[Stored items]
━━━━━━━━

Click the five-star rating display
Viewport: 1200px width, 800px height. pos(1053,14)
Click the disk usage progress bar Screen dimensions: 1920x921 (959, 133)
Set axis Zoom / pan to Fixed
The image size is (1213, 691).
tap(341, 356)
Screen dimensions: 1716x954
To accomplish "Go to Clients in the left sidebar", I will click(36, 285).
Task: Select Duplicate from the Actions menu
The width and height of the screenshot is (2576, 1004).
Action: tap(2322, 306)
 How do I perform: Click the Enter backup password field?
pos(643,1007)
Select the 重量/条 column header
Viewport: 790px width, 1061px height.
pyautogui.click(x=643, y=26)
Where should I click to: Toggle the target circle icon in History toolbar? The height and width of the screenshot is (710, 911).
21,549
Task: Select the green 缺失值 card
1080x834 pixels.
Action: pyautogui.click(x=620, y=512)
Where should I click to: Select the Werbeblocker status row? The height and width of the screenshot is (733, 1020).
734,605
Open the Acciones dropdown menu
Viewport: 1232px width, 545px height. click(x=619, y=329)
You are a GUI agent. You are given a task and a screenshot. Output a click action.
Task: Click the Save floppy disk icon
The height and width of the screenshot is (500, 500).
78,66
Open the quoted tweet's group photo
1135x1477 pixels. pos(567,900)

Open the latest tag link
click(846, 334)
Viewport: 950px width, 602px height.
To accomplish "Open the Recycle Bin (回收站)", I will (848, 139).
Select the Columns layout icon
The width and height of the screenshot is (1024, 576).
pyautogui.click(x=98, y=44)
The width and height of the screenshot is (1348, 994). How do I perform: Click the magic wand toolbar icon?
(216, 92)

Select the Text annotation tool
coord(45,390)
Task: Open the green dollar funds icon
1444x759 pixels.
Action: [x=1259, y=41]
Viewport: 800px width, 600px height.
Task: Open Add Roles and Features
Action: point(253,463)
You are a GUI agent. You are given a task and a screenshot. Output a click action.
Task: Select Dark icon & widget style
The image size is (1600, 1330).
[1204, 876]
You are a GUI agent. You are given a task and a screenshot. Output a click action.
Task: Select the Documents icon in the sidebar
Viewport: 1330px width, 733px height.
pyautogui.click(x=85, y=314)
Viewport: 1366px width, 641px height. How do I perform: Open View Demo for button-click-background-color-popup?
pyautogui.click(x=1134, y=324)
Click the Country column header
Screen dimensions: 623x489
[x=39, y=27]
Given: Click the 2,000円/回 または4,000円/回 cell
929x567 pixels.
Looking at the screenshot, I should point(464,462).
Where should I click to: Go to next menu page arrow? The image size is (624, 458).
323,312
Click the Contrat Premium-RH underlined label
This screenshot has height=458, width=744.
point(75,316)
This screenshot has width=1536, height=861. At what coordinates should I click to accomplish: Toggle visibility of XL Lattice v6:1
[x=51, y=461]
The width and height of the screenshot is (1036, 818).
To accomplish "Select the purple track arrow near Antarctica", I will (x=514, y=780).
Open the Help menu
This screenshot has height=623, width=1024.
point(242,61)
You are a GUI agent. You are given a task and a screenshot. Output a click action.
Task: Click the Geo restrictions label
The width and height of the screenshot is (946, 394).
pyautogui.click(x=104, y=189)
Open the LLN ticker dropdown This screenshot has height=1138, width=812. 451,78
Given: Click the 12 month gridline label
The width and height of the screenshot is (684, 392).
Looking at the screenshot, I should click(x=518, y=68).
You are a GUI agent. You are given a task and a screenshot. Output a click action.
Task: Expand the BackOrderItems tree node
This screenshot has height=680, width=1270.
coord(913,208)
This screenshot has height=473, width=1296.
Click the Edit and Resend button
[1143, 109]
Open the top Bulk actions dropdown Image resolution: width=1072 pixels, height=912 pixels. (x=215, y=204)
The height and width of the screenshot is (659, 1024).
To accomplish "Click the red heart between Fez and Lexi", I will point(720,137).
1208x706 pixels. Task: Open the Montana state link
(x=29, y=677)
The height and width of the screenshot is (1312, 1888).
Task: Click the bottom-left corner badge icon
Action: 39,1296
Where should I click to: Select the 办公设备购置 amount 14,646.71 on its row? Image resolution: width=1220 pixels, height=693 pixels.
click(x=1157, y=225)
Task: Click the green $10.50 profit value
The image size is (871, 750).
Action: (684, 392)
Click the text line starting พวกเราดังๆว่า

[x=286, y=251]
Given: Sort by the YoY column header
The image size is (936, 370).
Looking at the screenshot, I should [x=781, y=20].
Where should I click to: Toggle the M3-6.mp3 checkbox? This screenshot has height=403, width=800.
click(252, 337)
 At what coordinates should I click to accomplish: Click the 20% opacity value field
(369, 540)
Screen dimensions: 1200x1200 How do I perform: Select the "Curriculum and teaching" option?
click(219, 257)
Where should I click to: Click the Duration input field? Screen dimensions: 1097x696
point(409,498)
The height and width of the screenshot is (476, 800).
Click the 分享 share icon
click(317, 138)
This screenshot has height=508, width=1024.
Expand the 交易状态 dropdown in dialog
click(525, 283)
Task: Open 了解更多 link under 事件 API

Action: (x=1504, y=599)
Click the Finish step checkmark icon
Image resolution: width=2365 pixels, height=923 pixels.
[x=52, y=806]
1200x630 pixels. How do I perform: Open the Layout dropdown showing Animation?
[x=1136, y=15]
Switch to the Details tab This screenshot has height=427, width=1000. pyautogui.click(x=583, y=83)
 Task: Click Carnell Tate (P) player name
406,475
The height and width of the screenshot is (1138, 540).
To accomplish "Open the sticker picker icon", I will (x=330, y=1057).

━━━━━━━━

- Task goal -
Across the data, tally the lines containing "header" and give back the number alone.

- Answer box -
3